OpenNMT / CTranslate2

Fast inference engine for Transformer models
https://opennmt.net/CTranslate2
MIT License
3.02k stars 269 forks source link

Gemma model - help needed #1728

Open carolinaxxxxx opened 2 weeks ago

carolinaxxxxx commented 2 weeks ago

Can any colleague help with the example of interference with the Gemma model in CTranslate2? Unfortunately, there is no information about this model in the documentation.

Thx

minhthuc2502 commented 2 weeks ago

Hello, I will update the doc in the future. BTW, you can convert the Gemma like mention in the llama documentation.

ct2-transformers-converter --model google/gemma-7b --output_dir gemma_ct2

Then you can try with script:

import ctranslate2
import transformers

generator = ctranslate2.Generator("gemma_ct2")
tokenizer = transformers.AutoTokenizer.from_pretrained("google/gemma-7b")

b_inst = '<start_of_turn>'
e_inst = '<end_of_turn>'
intput = 'Ask something'
prompt = b_inst + 'user' + input + e_inst + '\n' + b_inst + model
tokens = tokenizer.convert_ids_to_tokens(tokenizer.encode(prompt))
results = generator.generate_batch([tokens], max_length=30, sampling_topk=10)
print(tokenizer.decode(results[0].sequences_ids[0]))
carolinaxxxxx commented 1 week ago

@minhthuc2502 - Does CTranslate2 support openchat models e.g. openchat/openchat-3.5-0106-gemma?
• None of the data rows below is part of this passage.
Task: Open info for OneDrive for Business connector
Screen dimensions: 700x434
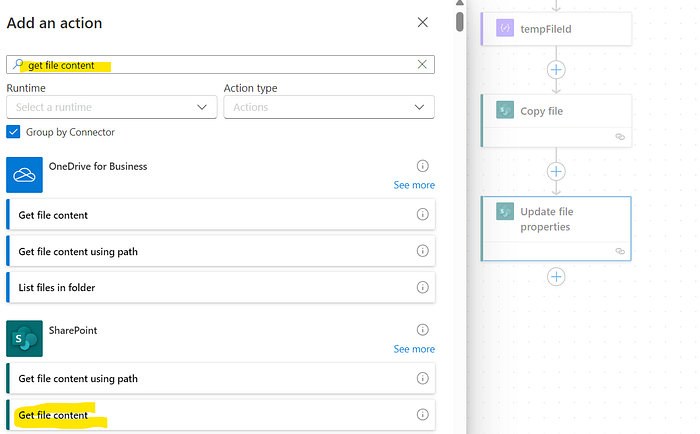Action: (x=422, y=166)
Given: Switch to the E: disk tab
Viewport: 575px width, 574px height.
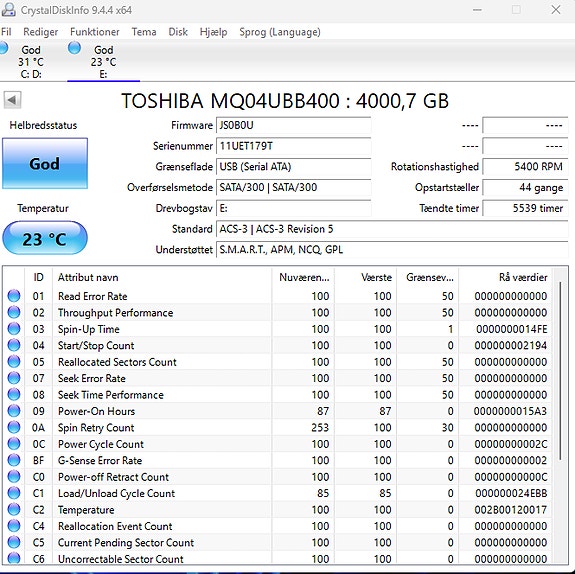Looking at the screenshot, I should pos(103,61).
I managed to perform the conversion to ct2, but I can't "make" it work properly? THX

minhthuc2502 commented 1 week ago

What is the error? I see the defined architecture in openchat model is GemmaForCausalLM so I think it should work.

carolinaxxxxx commented 1 week ago

@minhthuc2502 I use below code for test:

import ctranslate2
import transformers

generator = ctranslate2.Generator("/test/openchat35gemma", device="cuda", device_index=1)
tokenizer = transformers.AutoTokenizer.from_pretrained("/test/openchat35gemma")
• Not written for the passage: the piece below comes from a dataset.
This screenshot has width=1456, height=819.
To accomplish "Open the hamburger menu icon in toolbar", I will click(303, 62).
prompt = f"GPT4 Correct User: Hello<end_of_turn>GPT4 Correct Assistant: Hi<end_of_turn>GPT4 Correct User: How are you today?<end_of_turn>GPT4 Correct Assistant: "
tokens = tokenizer.convert_ids_to_tokens(tokenizer.encode(prompt))
results = generator.generate_batch([tokens], max_length=4096, sampling_temperature=0.1, sampling_topk=1, sampling_topp=0.1, include_prompt_in_result=False)
print(tokenizer.decode(results[0].sequences_ids[0]))

The result is random characters. Where did I go wrong? tokenizer.model is on path. THX.